S. C. Smith, R. F. DeMara, J. S. Yuan, D. Ferguson, and D. Lamb,
"Optimization of NULL Convention Self-timed Circuits,"
Integration, The VLSI Journal, Vol. 37, No. 3, August, 2004, pp. 135 - 165.
Abstract:
Self-timed logic design methods are developed using Threshold Combinational
Reduction (TCR) within the NULL Convention Logic (NCL) paradigm. NCL logic
functions are realized using 27 distinct transistor networks implementing the
set of all functions of four or fewer variables, thus facilitating a variety of
gatelevel optimizations. TCR optimizations are formalized for NCL and then
assessed by comparing levels of gate delays, gate counts, transistor counts, and
power utilization of the resulting designs.

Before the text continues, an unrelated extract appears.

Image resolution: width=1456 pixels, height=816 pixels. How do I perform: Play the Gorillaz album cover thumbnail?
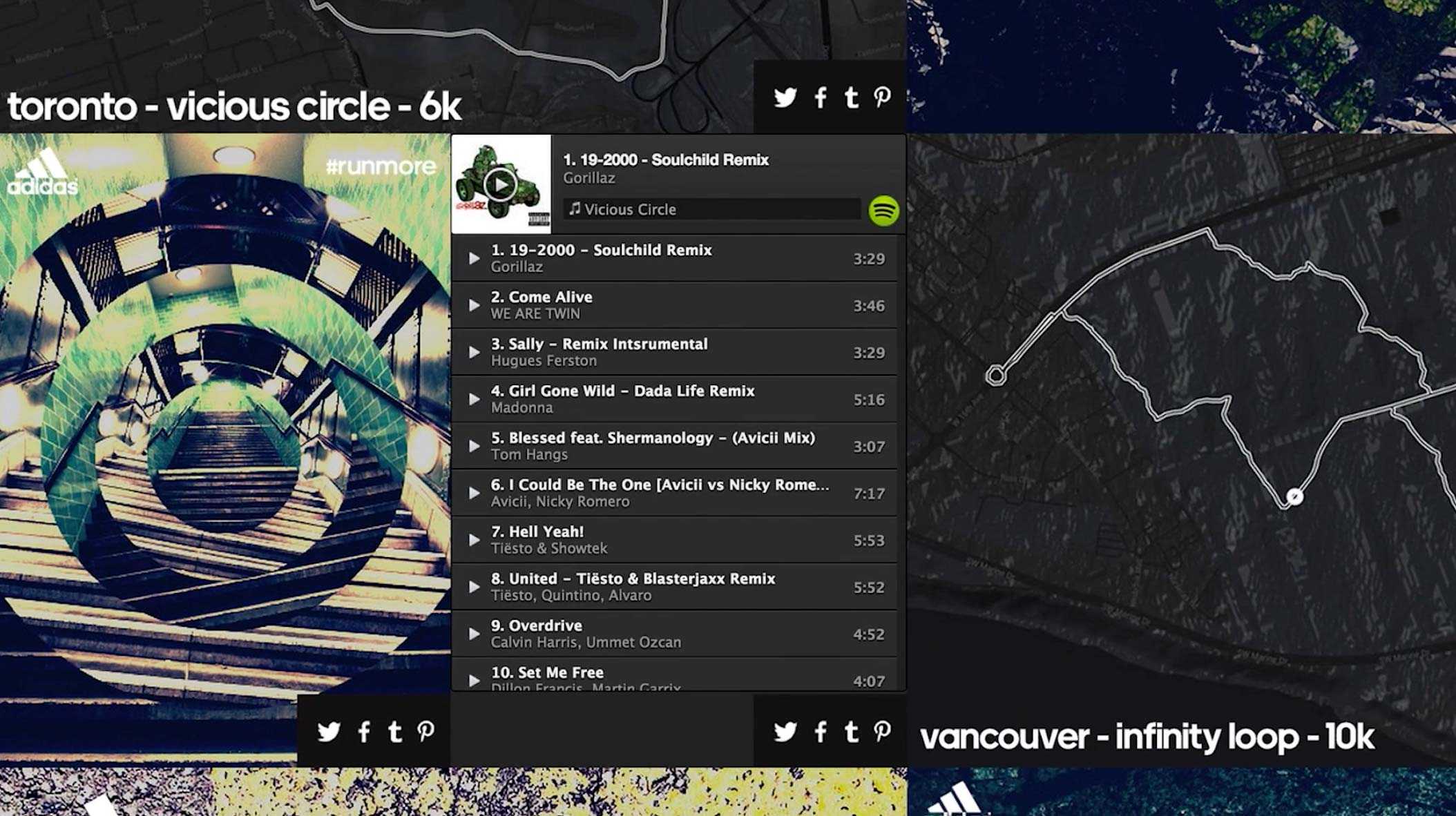501,184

The methods are illustrated to
produce (1) fundamental logic functions that are 2.2-2.3 times faster and
require 40-45% fewer transistors than conventional canonical designs, (2) a Full
Adder with reduced critical path delay and transistor count over various
alternative gate-level synthesis approaches, resulting in a circuit with at
least 48% fewer transistors, half as many gate delays to generate the carry
output, and the same number of gate delays to generate the sum output, as its
nearest competitors, and (3) time, space, and power optimized increment circuits
for a 4-bit up-counter, resulting in a throughput-optimized design that is 14%
and 82% faster than area- and power-optimized designs, respectively, an area-
optimized design that requires 22% and 42% fewer transistors than the speed- and
power-optimized designs, respectively, and a power-optimized design that
dissipates 63% and 42% less power than the speed- and area-optimized designs,
respectively. Results demonstrate support for a variety of optimizations
utilizing conventional Boolean minimization followed by table-driven gate
substitutions, providing for an NCL design method that is readily automatable.